By Ashley Schaff
To Redskins fans, Tuesday January 8, 2008 was the end of an era. It was announced that greatly respected and heralded coach Joe Gibbs chose to retire. To countless Redskins fans the resignation of Gibbs came as a shock.
At 67 years old, Gibbs has had a long and successful run. Between 1981 and 1992 Gibbs went to four super bowls, winning three (1982, 1987 and 1991). Gibbs took his place among other NFL legends in 1996 when he was inducted into the Pro Football Hall of Fame in Canton, Ohio.
Although his 4-season return (2004-2007) was not as victorious as his first, Gibbs guided the team to an overall 31 wins and 36 losses. After a substandard 2006 season finish of 5-11, Gibbs was quoted to say that he was not going to leave the team because he had failed to revive the franchise.
“I hate to leave something unfinished,” said Gibbs.
Gibbs was relentless in the endeavor of pulling the team back together. After a rough point, the Redskins were pleasantly able to fight their way to the playoffs with a 9-7 record, however suffered a devastating loss to the Seattle Seahawks in the first round.
After finishing out the 2007 season, with a seemingly acceptable ending, it was a surprise to see Gibbs then resign.
“It is disappointing, [to see Gibbs resign] but not shocking,” said UMW sophomore Blake Murray. “He is the man. His legend in D.C. has more influence than any other coach.”
Thankfully to Redskins fans, Gibbs will remain apart of the team as a special adviser to team owner Dan Snyder. Yet the question remains;:who to promote as the new head coach?
“You can never replace Joe Gibbs,” said Snyder in a Washington Post interview. But the team must have a coach.
Although Snyder is working to fill the position, the final decision has not yet been made. Assistant coach Gregg Williams, Indianapolis Colts assistants Jim Caldwell and Ron Meeks (assistant to the Redskins in 2000), and former Baltimore Ravens offensive coordinator have been interviewed.
The possibilities seem endless, but no one seems to match up to Joe Gibbs. To Redskins fan Eric Rolander, his hopes are high for the upcoming season.

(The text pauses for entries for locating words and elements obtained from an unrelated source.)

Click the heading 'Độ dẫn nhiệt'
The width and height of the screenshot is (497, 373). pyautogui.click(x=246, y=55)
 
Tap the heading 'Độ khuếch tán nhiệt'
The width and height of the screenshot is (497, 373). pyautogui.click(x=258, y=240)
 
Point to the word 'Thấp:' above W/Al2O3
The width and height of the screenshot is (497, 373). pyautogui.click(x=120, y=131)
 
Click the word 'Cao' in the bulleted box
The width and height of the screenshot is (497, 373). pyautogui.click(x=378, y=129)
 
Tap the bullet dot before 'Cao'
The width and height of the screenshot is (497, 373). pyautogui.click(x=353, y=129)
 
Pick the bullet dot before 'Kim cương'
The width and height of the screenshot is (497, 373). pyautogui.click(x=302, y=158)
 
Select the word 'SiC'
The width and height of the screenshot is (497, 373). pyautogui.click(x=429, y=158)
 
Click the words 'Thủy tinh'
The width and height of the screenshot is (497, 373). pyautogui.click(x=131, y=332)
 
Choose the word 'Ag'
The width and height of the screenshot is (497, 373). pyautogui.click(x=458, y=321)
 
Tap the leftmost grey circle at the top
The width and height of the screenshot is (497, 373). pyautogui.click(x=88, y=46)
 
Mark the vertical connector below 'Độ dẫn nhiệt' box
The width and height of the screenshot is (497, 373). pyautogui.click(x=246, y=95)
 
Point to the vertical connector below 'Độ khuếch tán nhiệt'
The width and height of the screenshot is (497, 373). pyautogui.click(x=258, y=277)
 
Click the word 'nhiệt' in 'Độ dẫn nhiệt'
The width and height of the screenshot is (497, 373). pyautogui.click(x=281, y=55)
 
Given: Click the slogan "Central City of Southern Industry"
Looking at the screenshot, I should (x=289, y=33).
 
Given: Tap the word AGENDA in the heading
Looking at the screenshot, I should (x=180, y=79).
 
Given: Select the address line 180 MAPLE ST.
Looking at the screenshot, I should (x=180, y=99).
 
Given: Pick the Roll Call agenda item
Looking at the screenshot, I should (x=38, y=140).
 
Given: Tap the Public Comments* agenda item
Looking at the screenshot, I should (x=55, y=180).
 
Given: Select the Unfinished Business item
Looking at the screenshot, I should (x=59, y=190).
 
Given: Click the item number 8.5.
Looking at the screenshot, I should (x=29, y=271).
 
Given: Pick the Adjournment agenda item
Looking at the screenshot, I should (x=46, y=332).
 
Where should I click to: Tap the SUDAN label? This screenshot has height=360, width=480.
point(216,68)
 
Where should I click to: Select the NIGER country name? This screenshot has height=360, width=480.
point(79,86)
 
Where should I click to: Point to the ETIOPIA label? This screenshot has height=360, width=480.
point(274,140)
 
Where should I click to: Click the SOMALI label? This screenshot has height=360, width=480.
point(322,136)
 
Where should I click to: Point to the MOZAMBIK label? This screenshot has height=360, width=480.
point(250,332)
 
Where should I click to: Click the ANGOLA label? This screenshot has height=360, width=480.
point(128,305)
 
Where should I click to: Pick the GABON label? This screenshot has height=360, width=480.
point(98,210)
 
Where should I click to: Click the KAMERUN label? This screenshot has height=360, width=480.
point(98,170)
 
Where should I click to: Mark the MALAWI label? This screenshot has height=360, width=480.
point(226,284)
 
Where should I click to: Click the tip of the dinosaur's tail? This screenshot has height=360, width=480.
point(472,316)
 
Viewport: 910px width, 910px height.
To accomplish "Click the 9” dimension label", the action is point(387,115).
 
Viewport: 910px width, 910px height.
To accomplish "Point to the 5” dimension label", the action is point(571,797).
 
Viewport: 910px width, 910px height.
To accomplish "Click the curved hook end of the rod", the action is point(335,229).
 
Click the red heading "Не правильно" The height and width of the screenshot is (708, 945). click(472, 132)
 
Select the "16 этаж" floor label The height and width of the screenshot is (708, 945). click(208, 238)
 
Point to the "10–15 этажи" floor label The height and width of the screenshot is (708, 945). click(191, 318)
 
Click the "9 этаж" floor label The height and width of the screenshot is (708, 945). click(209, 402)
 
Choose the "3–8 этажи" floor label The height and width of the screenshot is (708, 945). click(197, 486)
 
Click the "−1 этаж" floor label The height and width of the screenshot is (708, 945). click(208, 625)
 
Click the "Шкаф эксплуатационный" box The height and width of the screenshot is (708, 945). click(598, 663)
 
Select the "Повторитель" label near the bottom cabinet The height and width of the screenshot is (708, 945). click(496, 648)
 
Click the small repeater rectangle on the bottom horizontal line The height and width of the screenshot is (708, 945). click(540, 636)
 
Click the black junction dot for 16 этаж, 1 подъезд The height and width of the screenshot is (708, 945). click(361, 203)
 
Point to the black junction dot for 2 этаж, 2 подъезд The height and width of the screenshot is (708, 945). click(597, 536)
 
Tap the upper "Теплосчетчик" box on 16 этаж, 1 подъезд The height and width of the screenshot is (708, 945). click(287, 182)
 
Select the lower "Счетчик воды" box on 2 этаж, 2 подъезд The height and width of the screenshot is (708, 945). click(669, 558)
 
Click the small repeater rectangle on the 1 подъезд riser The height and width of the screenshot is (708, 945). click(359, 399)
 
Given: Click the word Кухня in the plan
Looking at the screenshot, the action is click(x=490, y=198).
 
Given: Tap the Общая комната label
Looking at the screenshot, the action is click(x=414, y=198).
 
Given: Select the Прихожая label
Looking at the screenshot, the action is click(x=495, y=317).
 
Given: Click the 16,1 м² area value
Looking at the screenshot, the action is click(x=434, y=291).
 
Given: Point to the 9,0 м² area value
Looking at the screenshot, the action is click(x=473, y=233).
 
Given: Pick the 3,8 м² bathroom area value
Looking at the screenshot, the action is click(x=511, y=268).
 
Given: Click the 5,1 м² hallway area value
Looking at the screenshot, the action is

“As for next fall there’s no reason why the team can’t build on the success of this year,” said Rolander. “I hope Greg Williams gets the job and they stay inside the organization.”
Gibbs’ Redskins retained 11 winning seasons during his 12 years on the job, in addition to taking the team to the playoffs eight times. In the history of the NFL, only Vince Lombardi and Bill Belichick are ahead of him in playoff winning percentages. His all-time win percentage of .635 is the third-best among all NFL coaches.
To have a Hall of Fame career as a head coach and remarkable seasons under his belt, Joe Gibbs unquestionably has accomplished a lot.
“It’s real tough to see him go for good, but at the same time I respect the reason he’s leaving the game and the team he loves,” said Rollander. “The Joe Gibbs era was one that will never be forgotten, he was a player’s coach that made the redskins what they are today.”